Potential Role of Peripheral Blood Lymphocyte Subsets in Rheumatoid Arthritis Patients Concurrent with Hepatitis B Virus Infection：A Retrospective Cohort Study

Abstract

Abstract Background: Rheumatoid arthritis (RA) is a chronic systemic autoimmune disease. Previous studies have shown that RA patients have high HBV infection rates. Hepatitis B virus (HBV) infection has a deleterious effect on the radiographic and clinical outcomes of patients with RA. This study investigated the composition of peripheral blood lymphocytes in patients with RA and concurrent HBV infection. Identifying peripheral blood lymphocyte subsets could provide insights into their deleterious effects on clinical outcomes among these patients.
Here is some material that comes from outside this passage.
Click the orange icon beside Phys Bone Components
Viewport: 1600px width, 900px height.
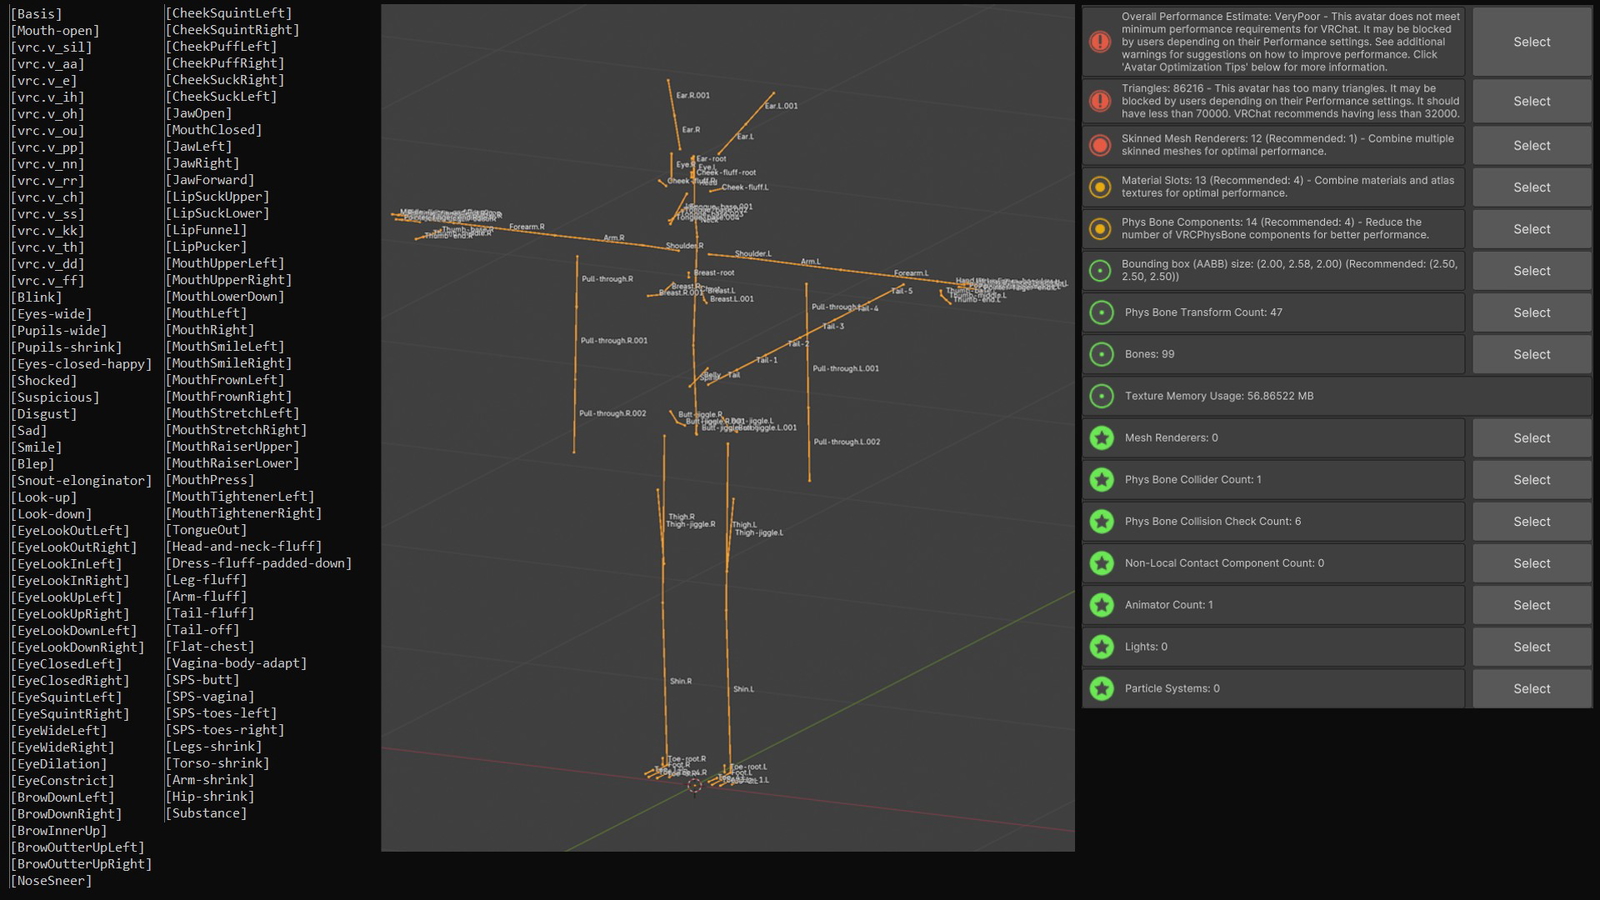1100,229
Methods To investigate the composition of peripheral blood lymphocytes in patients with RA or RA with concurrent HBV infection, 298 patients were recruited from a prospective cohort of patients with RA. Based on the HBV infection status, 43 patients with RA and concurrent HBV infection were assigned to the HBV group (HBV-RA group), while 255 patients without HBV infection were assigned to the control group. Patients in the HBV-RA group were split into groups with HBV DNA levels below the lower limit of quantification (< 20 IU/ml, HBV DNAlow group) and above the lower limit of quantification (≥ 20 IU/ml, HBV DNAhigh group). Demographic, clinical, and laboratory data were also collected. Results Compared with those of the control group, a higher percentage of CD19+ B cells and CD8+ T cells and a lower CD4+/CD8+ ratio were observed in the HBV-RA group (all P < 0.05). The same trend was observed in the HBV DNAhigh group compared to the HBV DNAlow group (all P < 0.05). In addition, according to multivariable logistic regression analysis, male sex, DAS-28 ≥ 2.6, and a high proportion of CD19+ B and CD8+ T cells were unfavorable factors for HBV-infected RA (all P < 0.05). Conclusion The composition of peripheral blood lymphocytes in patients with RA and concurrent HBV infection differs from that of patients with RA without HBV infection. Male sex, DAS-28 ≥ 2.6, the high proportion of CD19+ B and CD8+ T cells were unfavorable factors for RA concurrent with HBV infection; therefore, these factors warrant greater clinical attention.